Goal of the exercise: Reproduce every one of the rows below word for word, keeping their order.

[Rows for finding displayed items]
>> BEGIN
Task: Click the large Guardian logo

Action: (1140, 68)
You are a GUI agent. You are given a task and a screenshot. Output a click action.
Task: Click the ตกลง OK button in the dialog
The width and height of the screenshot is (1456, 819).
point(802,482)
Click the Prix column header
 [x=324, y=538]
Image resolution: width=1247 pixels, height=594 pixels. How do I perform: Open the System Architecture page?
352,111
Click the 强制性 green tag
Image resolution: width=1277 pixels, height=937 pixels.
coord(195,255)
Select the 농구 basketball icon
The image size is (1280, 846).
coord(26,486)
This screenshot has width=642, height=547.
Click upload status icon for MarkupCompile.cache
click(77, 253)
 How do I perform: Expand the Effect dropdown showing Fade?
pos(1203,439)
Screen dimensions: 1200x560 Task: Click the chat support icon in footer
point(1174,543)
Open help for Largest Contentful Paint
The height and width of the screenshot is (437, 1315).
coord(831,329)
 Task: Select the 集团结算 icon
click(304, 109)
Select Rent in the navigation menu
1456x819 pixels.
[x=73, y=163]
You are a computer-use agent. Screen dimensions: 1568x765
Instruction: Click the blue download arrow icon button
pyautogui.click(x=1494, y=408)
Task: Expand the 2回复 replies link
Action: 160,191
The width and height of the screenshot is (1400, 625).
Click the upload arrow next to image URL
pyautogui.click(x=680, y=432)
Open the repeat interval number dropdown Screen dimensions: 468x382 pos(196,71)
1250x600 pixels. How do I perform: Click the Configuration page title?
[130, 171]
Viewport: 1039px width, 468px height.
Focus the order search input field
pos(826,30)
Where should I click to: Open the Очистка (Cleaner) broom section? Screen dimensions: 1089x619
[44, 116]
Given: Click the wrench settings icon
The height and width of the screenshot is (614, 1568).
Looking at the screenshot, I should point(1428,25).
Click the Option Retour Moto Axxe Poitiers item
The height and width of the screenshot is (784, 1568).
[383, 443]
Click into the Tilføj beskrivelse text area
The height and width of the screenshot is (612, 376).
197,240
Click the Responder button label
>> END
Problem solution:
Task: Click the large Guardian logo

Action: (1140, 68)
You are a GUI agent. You are given a task and a screenshot. Output a click action.
Task: Click the ตกลง OK button in the dialog
The width and height of the screenshot is (1456, 819).
point(802,482)
Click the Prix column header
 [x=324, y=538]
Image resolution: width=1247 pixels, height=594 pixels. How do I perform: Open the System Architecture page?
352,111
Click the 强制性 green tag
Image resolution: width=1277 pixels, height=937 pixels.
coord(195,255)
Select the 농구 basketball icon
The image size is (1280, 846).
coord(26,486)
This screenshot has width=642, height=547.
Click upload status icon for MarkupCompile.cache
click(77, 253)
 How do I perform: Expand the Effect dropdown showing Fade?
pos(1203,439)
Screen dimensions: 1200x560 Task: Click the chat support icon in footer
point(1174,543)
Open help for Largest Contentful Paint
The height and width of the screenshot is (437, 1315).
coord(831,329)
 Task: Select the 集团结算 icon
click(304, 109)
Select Rent in the navigation menu
1456x819 pixels.
[x=73, y=163]
You are a computer-use agent. Screen dimensions: 1568x765
Instruction: Click the blue download arrow icon button
pyautogui.click(x=1494, y=408)
Task: Expand the 2回复 replies link
Action: 160,191
The width and height of the screenshot is (1400, 625).
Click the upload arrow next to image URL
pyautogui.click(x=680, y=432)
Open the repeat interval number dropdown Screen dimensions: 468x382 pos(196,71)
1250x600 pixels. How do I perform: Click the Configuration page title?
[130, 171]
Viewport: 1039px width, 468px height.
Focus the order search input field
pos(826,30)
Where should I click to: Open the Очистка (Cleaner) broom section? Screen dimensions: 1089x619
[44, 116]
Given: Click the wrench settings icon
The height and width of the screenshot is (614, 1568).
Looking at the screenshot, I should point(1428,25).
Click the Option Retour Moto Axxe Poitiers item
The height and width of the screenshot is (784, 1568).
[383, 443]
Click into the Tilføj beskrivelse text area
The height and width of the screenshot is (612, 376).
197,240
Click the Responder button label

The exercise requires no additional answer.